I cannot tell exactly but this appears to be an insect in the order Hemiptera, the triangular shaped scutellum on the back where the wings connect is a sure sign. This order is primarily piercing and sucking insects that cause damage to plants. There is the chance that this insect is feeding on pollen or nectar and is beneficial. True bugs, stink bugs, etc, are in this order. In Texas where I live they cause untold millions in damage to food crops each year.
Send this picture to your local extension agent. They will have one of two responses; 1- tell you what it is, or 2- send someone to get one because it is new to the area. My bet is that it would be the former. They can also tell you whether to get a glass of tea and watch the critter, or get 50 friends with 50 magnifying glasses and Zap them ASAP!
Beetles, order Coleoptera, are less likely to be an issue on the flower. The damage they cause is often inside the tree or underground. Many of them are saprophages and only eat dead organic matter. The often have hard outer wings, and an absence of the triangular scutellum on the back. I don't think this is a beetle.
If you are bored, and not creeped out easily, check out this website...
it's Texas stuff, but often they are the same or similar in Florida.
I'd like to close by saying, Mango! Mango! Mango!
Pashwin, your insect is most certainly a beetle, no mistaking that. It's one of the many Scarab beetle species. And beetles can be pests of leaves, seeds, flowers, fruit, and nuts.
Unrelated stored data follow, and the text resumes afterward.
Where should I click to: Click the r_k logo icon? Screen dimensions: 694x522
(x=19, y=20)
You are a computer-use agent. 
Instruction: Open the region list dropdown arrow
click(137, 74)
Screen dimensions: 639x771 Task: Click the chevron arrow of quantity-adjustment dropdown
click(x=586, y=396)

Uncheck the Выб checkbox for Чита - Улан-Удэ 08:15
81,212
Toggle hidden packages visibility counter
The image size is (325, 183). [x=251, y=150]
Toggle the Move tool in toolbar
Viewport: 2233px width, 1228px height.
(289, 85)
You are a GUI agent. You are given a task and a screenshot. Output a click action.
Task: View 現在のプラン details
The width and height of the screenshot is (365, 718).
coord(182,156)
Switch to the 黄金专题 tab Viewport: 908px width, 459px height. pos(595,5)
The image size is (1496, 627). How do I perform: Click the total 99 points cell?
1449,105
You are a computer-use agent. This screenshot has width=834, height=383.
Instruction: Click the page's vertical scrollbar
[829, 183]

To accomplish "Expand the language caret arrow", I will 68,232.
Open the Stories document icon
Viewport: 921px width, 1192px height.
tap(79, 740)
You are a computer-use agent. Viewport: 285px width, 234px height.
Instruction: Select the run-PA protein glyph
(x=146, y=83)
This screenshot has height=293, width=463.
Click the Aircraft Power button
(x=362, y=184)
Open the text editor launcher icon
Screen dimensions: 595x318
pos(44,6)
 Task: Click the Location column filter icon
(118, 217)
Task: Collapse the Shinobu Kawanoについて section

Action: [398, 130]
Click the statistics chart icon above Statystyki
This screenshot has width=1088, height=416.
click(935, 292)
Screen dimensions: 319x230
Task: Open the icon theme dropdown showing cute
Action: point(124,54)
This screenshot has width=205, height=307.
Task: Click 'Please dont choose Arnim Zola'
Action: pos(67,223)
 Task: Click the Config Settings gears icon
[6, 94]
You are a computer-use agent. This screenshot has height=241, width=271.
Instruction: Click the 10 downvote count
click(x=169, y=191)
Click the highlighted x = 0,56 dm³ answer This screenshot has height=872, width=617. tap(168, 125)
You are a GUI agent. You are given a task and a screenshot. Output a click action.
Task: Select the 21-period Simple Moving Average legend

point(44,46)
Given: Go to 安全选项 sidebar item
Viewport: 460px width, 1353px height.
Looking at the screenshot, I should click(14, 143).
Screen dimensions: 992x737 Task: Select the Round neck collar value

Your beetle is quite common to Florida and other southern locations. Their favorite host plants are mango, avocado, and tomato. I've heard them called simply 'Flower Chafer '...their scientific name is Euphoria sepulcralis.
Aggie, look up the beetle to see further images. You might not have been able to clearly see the image or you might not be familiar with scarabs. It's pretty easy to confuse beetles with some of the true bugs if you're not familiar with their physical characteristics or habits.
Sounds like your pretty certain, and since the picture isn't clear I'll have to agree. The Google image of the species you suggest seems to be on target.
My initial diagnosis was based on protruding, or seemingly so, mouthparts typical in piercing/sucking design. This could also be a shadow, or a plant part I am seeing in the picture. There could be mandibles there and it is an illusion that I perceive.
Hmmmm. That the insect is a scarab beetle of some kind was obvious to me. The wing coverings are that of a Coleopteran...I see nothing that even hints of a Hemipteran. At least, to my eyes. :-)
I searched Google for 'flower beetles mango ', which resulted in an immediate image of this little guy.
Other important clues are that Pashwin is from Florida, that this insect is on the flowers, that the plant is a mango, and that it's March.